“So … they put a bullet in her brain—” Charlie drew in a deep breath and powered up his window.
“Hell you doing?”
“What if it’s airborne?”
“Then we’re already infected.”
“You sure?”
Shaking his head, Duncan said, “She damn near gave us both a spit bath back there. Roll your window back down. It smells like a bucket of assholes in here.” He sniffed his armpit. “And it ain’t me.”
Chapter 23
Half a block down 47th where the street began to level off there was a break in the barriers allowing access to a drive leading into some of the staff parking for Providence Hospital.

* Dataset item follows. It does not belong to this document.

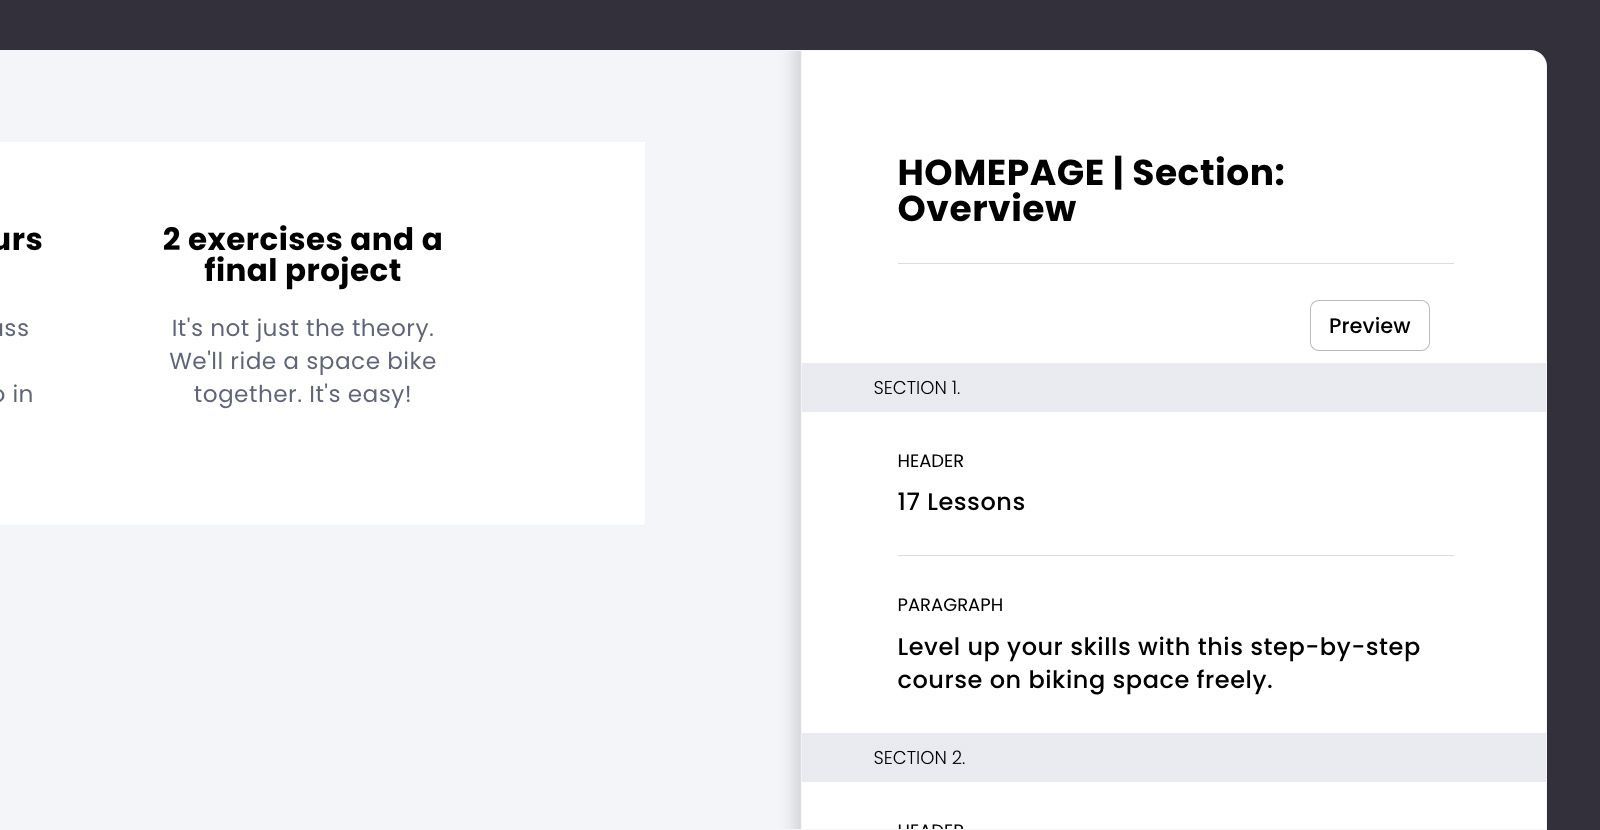Select the PARAGRAPH label in Section 1
The width and height of the screenshot is (1600, 830).
(x=950, y=605)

While the Traffic Division building and its acres of parking pretty much owned the southwest corner of East Burnside at 47th, Providence Hospital proved to be a goliath, its campus sprawling north and east for several blocks in each direction. The main building fronted 47th and cast a shadow on everything around it, most notably I-84, which snaked through the gully once known as Sullivan’s Gulch.

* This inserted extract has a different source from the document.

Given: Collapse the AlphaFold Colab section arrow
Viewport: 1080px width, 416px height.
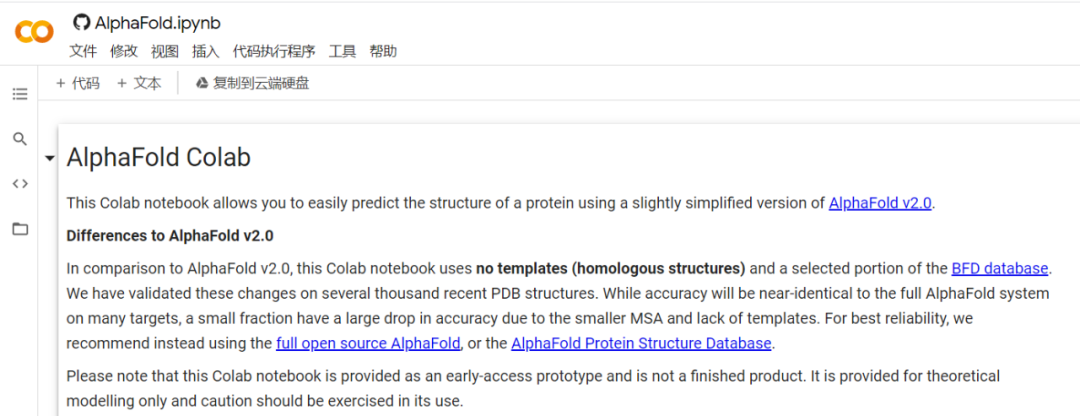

In the passenger seat Charlie was scrubbing at his face with the front of his shirt. White gut exposed and jiggling like a bowl of Jell-O, he said through the thin fabric, “You really think we can get the infection from spit and sweat?
“No idea,” Duncan replied truthfully. He slowed the truck to a crawl, leaned over the wheel to peer past Charlie, and saw at least six deep and static on the drive, the ambulances that had blazed by them a few blocks back. There were paramedics scurrying about unloading patients, some on gurneys, most ambulatory. Soldiers were milling about. Nothing about the way they held their weapons and kept their heads constantly moving said things were under control on the premises. That the discharged patient loading area was being used as a makeshift ER in-processing site only added to Duncan’s unease. He swung his gaze forward and sized up the soldiers at the looming roadblock. “I wonder what the trauma offload area looks like.”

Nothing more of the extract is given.